And the reason to structure it like that really comes down to we wanted an engine that was really lean as performant as possible might be implemented in some other language, or framework, or whatever one day, and can focus on the things that are kind of core to the Viaduct execution model, which is this high performance execution, executing selection sets, which is a GraphQL concept. Our concurrency model, how are we doing kind of parallel fetches batching, which is very much tied into that. Figuring out how to avoid the N plus 1 problem. Maybe caching in certain cases, at the very least. Intra-request caching and things like that. 

And then the tenant API and runtime kind of sits on top of the engine, and it's what is kind of providing that strongly-typed interface, right? For those that haven't looked at the open source projects, Viaduct is built in Kotlin. We're a big JVM shop at Airbnb. We use a lot of Java but also use a lot of Kotlin. Everyone that writes code in Viaduct at Airbnb writes it in Kotlin. 
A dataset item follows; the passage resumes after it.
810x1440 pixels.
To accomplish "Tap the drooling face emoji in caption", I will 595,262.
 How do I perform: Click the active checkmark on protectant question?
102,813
And when you're actually writing code inside of Viaduct, you want that strong typing, right? But the engine doesn't care so much about the strong typing, right? It just is kind of schlepping data around. That boundary of where typed data lives and where the engine can deal with just kind of more raw data, so to speak, is actually ends up being quite important. Because if you're going to build this multi-tenant system, you want to avoid sending typed information back through the entire system. Because if you want to, say, deploy a tenant individually from another tenant, you need that kind of boundary. 

And so we actually draw it a lot. It's not a perfect analogy, but we kind of have engine space, tenant space, kind of like kernel space, user space, right? And like I said, it's not a perfect analogy, but it keeps us kind of grounded in that we need to keep those things separate, and we need to create that very strict boundary between those two layers of the system. And then you have the hosted code, right? That kind of is actually what uses the tenant API and tenant runtime. 

[0:26:52] GV: Let's talk about the modernization journey, if you like. There's, I guess, what's known now as classic Viaduct and modern Viaduct. Is that right? 

[0:27:03] AM: Yeah. Yeah. It's at least known internally. Yeah. 

[0:27:06] GV: Yeah. I think it was in the blog post as well, but - 

[0:27:08] AM: Yeah. Yeah. Yeah. We've talked about it publicly. But I think to the outside world, classic Viaduct doesn't mean a whole lot because they've never seen it. 

[0:27:16] GV: Gotcha. There we go. Yeah. Yeah. 

[0:27:18] AM: Yeah. And actually, most of Airbnb, as of the recording of this podcast, is still running on classic Viaduct. We're rolling out modern Viaduct kind of as we speak. Going to continue rolling it out in earnest over the following year over in '26. But yeah, most of what Airbnb is running right now is still kind of the classic Viaduct, especially the classic. Again, this is why that engine tenant split is important because, actually, we're running the modern engine, but the classic API inside of Airbnb. And so there's this kind of shim layer that we're building and that we maintain with the eventual goal to push everyone to the modern API. 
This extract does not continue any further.